Search the listing below for the line containing "Click the 重启 link in header". From there through the line containing "Given: Click Wymiar 1 value 78 for XXL", transcribe every line exactly, both ends included.

■ **DATA**:
________________________________________

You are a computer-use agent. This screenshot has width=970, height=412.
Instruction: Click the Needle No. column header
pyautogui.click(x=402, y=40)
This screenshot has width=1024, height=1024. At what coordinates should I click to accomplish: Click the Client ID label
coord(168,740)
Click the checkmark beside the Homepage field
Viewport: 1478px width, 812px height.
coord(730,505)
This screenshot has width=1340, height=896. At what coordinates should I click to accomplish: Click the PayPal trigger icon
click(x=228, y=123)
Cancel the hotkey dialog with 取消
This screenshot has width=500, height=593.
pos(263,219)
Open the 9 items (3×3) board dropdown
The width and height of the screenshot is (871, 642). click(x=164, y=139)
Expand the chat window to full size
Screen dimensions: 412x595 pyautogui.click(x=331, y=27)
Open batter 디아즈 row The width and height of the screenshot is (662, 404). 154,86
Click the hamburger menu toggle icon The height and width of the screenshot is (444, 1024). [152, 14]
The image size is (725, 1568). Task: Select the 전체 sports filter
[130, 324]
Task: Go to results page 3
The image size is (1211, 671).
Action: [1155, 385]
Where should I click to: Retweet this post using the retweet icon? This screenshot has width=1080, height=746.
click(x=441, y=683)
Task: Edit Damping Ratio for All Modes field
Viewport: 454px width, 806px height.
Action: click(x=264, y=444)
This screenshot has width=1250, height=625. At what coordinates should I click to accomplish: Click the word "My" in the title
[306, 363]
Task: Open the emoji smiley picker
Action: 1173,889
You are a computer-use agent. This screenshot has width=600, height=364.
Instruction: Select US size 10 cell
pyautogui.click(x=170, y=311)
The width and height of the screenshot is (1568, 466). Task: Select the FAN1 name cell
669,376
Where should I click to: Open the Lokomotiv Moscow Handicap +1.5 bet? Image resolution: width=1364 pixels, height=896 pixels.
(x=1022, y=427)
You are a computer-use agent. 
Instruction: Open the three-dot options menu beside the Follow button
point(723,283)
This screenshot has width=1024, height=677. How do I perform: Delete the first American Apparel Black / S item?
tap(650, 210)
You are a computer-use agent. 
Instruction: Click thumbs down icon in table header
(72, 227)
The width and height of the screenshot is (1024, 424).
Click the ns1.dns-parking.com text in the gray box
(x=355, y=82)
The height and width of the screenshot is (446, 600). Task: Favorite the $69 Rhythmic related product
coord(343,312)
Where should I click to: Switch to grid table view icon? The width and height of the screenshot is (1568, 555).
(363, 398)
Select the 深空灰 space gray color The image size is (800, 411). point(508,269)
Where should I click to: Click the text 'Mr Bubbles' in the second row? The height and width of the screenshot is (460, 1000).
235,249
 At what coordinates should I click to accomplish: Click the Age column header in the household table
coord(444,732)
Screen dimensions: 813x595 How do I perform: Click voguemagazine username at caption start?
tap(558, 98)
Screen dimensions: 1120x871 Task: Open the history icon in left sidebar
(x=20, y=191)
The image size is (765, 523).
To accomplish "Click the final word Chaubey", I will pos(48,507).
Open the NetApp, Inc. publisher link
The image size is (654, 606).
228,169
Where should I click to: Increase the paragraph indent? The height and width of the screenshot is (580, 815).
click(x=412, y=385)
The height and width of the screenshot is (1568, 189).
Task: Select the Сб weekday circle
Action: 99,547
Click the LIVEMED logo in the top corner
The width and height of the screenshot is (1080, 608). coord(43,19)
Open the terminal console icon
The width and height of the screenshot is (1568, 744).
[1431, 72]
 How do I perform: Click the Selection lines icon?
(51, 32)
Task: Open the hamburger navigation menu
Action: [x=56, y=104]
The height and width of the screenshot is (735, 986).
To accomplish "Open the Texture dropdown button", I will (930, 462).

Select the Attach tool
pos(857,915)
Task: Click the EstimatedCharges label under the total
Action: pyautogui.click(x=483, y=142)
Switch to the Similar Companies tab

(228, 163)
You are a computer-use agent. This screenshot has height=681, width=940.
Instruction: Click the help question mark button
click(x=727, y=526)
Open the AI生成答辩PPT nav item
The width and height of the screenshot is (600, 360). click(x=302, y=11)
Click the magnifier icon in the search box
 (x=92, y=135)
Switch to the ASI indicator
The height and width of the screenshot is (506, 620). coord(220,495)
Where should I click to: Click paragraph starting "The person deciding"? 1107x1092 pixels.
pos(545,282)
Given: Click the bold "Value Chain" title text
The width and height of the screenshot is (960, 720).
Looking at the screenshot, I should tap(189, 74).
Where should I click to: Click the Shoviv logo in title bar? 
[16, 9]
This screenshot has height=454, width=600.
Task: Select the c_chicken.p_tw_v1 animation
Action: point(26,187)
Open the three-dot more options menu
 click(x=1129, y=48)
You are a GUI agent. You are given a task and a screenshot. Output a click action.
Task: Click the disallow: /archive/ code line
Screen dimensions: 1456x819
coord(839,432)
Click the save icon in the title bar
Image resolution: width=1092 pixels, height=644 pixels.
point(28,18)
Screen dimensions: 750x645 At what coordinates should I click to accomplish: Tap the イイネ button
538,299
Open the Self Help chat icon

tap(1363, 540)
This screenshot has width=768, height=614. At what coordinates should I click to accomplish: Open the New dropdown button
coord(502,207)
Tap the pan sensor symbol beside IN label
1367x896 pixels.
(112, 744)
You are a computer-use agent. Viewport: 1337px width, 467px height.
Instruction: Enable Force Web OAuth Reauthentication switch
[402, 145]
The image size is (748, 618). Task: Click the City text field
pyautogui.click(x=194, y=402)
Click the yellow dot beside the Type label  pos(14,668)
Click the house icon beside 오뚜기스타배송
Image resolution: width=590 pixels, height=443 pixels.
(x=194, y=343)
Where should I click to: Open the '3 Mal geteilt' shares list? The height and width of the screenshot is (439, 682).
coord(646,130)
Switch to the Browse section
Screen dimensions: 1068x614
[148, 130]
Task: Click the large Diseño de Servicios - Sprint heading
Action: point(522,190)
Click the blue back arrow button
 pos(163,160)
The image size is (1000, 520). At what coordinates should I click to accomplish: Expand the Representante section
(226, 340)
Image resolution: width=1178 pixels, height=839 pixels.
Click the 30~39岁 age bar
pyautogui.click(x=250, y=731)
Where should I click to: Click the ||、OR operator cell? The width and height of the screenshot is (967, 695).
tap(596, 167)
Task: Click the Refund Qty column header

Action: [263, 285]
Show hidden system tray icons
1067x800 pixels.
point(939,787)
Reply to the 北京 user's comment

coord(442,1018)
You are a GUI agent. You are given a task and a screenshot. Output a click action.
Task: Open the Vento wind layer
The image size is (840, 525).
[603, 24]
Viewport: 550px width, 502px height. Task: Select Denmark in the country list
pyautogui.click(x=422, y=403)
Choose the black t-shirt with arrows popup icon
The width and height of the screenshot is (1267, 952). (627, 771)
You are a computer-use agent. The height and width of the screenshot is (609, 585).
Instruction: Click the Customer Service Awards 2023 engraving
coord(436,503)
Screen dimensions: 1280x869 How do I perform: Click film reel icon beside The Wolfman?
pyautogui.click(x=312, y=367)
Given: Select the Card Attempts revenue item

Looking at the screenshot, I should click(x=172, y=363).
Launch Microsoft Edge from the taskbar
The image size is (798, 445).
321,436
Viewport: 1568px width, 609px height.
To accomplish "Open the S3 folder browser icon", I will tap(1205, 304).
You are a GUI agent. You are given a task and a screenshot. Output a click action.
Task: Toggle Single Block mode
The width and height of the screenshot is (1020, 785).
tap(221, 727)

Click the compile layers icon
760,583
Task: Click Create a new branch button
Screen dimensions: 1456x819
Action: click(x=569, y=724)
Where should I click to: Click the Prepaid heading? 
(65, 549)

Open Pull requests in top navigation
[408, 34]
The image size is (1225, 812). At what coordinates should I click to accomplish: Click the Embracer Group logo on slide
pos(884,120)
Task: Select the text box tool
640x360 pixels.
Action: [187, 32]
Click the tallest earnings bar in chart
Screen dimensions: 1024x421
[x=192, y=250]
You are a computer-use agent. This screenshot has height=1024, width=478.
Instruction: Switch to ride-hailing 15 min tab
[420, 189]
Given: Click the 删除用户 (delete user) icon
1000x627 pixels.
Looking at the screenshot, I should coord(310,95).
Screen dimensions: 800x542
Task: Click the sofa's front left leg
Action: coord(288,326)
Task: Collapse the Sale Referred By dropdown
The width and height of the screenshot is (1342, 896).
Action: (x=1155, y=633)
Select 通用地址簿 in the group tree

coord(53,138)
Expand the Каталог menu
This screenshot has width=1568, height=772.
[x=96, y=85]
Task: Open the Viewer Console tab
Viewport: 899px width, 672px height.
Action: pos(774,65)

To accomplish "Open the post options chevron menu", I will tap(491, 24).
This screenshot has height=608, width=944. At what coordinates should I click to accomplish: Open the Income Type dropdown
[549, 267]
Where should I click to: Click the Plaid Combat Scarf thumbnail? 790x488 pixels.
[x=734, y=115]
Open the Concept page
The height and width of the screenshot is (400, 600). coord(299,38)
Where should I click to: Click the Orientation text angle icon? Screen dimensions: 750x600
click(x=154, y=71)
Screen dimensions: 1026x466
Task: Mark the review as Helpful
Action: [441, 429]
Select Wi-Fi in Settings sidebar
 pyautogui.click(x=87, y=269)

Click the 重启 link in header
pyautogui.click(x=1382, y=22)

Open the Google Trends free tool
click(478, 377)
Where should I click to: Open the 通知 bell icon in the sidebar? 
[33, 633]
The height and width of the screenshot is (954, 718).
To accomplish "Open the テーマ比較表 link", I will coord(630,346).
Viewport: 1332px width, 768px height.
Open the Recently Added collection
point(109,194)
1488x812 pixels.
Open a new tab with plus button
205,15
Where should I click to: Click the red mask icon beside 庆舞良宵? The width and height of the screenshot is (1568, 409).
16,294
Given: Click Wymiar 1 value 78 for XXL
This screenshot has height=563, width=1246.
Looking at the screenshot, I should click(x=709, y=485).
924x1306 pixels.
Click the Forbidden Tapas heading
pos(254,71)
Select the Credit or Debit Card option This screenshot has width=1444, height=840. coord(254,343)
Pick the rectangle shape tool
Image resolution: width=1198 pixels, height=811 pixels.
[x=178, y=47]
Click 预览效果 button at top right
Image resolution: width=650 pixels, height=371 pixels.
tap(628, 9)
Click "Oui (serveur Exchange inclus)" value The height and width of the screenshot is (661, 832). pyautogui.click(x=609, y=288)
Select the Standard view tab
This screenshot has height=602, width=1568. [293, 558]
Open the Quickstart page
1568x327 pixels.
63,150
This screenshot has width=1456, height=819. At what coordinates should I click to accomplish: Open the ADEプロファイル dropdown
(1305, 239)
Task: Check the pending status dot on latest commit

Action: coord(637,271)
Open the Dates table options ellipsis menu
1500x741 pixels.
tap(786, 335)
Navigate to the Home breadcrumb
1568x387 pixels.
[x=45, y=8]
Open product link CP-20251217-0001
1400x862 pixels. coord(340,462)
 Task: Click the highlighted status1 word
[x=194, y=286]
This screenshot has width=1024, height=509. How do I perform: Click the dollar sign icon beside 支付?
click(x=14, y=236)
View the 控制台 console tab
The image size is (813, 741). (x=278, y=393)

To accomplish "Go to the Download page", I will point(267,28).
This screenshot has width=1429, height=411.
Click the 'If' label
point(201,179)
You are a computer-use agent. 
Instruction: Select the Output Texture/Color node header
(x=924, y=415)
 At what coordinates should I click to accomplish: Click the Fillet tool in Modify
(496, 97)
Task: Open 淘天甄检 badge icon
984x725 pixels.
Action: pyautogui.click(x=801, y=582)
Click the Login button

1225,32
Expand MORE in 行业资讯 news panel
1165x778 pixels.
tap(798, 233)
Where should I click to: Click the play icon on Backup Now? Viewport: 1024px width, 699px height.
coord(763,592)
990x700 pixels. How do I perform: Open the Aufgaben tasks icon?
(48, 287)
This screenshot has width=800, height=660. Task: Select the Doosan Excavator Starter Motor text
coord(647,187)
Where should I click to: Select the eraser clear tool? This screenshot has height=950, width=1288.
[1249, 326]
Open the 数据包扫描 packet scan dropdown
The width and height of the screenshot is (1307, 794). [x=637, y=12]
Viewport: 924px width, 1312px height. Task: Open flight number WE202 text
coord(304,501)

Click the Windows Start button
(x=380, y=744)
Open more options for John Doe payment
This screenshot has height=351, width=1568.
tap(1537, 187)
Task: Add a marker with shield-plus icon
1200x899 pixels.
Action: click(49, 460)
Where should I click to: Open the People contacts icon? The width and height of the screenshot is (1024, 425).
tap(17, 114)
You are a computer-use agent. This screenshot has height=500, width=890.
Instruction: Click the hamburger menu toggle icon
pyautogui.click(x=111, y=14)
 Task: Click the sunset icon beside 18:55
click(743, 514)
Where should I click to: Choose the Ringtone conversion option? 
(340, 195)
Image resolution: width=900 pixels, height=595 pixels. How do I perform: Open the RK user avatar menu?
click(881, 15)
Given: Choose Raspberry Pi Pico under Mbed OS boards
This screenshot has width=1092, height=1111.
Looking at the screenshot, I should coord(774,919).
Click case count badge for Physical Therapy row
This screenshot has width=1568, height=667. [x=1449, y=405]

________________________________________

■ **PROBLEM SOLUTION**:
Click the 重启 link in header
pyautogui.click(x=1382, y=22)

Open the Google Trends free tool
click(478, 377)
Where should I click to: Open the 通知 bell icon in the sidebar? 
[33, 633]
The height and width of the screenshot is (954, 718).
To accomplish "Open the テーマ比較表 link", I will coord(630,346).
Viewport: 1332px width, 768px height.
Open the Recently Added collection
point(109,194)
1488x812 pixels.
Open a new tab with plus button
205,15
Where should I click to: Click the red mask icon beside 庆舞良宵? The width and height of the screenshot is (1568, 409).
16,294
Given: Click Wymiar 1 value 78 for XXL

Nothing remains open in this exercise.